Expenses associated with the hiring of the billboard were not included in the FARA filings. According to the documents, Xinhua paid more than $130,000 in unspecified “communication fees” between March 2020 and May 2021. It does not specify to whom the fees were paid.

Xinhua’s filing comes after several lawmakers asked the DOJ to look into Xinhua’s FARA registration in recent years. In a January 2020 letter to then-Attorney General William Barr, Rep. Jim Banks (R-Ind.) said it was “extremely troubling” that the outlet had not yet registered, adding that “Xinhua and the Chinese Communist Party have deep, longstanding ties.”

Xinhua was one of 15 Chinese state-controlled media outlets designated as foreign missions by the Trump administration last year. The move, which limited their operations in the United States but had no effect on what they could publish, was made in recognition of their roles as Chinese Communist Party propaganda organs.

According to a 2017 congressional commission report, Xinhua was not only involved in propaganda work.

According to the report by the US China Economic and Security Review Commission, “Xinhua serves some of the functions of an intelligence agency by gathering information and producing classified reports for the Chinese leadership on both domestic and international events.”

Former Xinhua reporter Canadian Mark Bourrie claimed that while working as a press gallery reporter from 2010 to 2012, he was used by the outlet to gather intelligence on overseas critics of the regime.
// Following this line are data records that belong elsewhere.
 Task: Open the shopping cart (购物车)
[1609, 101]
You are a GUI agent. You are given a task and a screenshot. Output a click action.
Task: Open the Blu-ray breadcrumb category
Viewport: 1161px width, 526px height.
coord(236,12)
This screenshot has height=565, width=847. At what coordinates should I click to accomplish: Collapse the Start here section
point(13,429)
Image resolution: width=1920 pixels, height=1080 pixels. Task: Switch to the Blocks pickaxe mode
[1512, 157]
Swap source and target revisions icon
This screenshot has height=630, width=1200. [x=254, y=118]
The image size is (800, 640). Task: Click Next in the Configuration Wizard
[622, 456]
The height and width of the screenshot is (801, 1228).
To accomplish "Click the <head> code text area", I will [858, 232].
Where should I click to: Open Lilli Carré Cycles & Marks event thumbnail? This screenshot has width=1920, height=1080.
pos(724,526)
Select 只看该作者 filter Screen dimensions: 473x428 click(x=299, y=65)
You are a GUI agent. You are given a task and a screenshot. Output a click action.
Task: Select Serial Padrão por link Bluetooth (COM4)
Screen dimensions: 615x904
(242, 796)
In one case, he was asked to prepare a transcript of the Dalai Lama’s press conference with reporters in Ottawa, as well as to learn what the spiritual leader discussed in a private meeting with Canada’s then-Prime Minister Stephen Harper. When Bourrie asked his bureau chief if the material would be used for a news story, he was told no.

“When they go to a two-day Tibet conference and film and transcribe everything, that is not going to a special publication—that is going to Chinese intelligence,” Bourrie told The Epoch Times at the time.